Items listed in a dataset
▽

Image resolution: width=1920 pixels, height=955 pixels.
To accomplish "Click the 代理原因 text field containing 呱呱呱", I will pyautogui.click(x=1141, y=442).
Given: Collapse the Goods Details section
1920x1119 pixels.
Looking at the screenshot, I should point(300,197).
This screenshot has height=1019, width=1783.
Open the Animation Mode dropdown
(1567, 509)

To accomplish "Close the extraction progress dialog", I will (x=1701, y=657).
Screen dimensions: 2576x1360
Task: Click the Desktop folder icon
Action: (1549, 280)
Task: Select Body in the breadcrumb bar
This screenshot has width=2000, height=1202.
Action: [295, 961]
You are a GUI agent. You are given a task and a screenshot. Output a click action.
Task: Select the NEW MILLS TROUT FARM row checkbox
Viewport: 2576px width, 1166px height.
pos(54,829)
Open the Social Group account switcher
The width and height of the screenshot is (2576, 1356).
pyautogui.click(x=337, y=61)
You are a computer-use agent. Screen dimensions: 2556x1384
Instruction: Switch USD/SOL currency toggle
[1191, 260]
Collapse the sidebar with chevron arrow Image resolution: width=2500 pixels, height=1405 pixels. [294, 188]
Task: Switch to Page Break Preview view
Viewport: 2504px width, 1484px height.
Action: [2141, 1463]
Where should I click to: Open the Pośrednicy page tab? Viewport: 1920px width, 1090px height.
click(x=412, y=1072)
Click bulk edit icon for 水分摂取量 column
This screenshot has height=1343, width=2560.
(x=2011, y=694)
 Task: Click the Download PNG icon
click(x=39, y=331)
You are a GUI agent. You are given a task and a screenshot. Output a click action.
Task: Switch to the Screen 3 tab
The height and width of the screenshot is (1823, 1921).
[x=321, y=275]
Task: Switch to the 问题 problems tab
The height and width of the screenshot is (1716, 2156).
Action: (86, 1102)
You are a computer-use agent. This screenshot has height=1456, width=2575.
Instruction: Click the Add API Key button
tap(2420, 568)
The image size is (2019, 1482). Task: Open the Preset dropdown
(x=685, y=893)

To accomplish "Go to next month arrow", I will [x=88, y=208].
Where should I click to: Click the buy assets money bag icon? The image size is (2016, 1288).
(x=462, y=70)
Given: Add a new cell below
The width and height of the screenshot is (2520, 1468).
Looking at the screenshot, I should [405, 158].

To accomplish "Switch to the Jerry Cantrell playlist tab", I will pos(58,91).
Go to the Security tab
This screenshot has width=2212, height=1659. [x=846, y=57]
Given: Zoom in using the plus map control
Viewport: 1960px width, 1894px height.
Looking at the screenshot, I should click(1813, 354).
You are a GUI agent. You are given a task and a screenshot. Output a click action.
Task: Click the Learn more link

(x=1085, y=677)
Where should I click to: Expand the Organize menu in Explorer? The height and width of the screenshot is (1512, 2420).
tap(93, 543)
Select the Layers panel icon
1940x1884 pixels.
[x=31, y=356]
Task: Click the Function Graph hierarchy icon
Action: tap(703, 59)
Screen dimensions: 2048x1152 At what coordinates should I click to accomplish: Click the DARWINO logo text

△

> **What is required**
The answer must be every line from the records above that contains "text".

> **Expected answer**
To accomplish "Click the 代理原因 text field containing 呱呱呱", I will pyautogui.click(x=1141, y=442).
Screen dimensions: 2048x1152 At what coordinates should I click to accomplish: Click the DARWINO logo text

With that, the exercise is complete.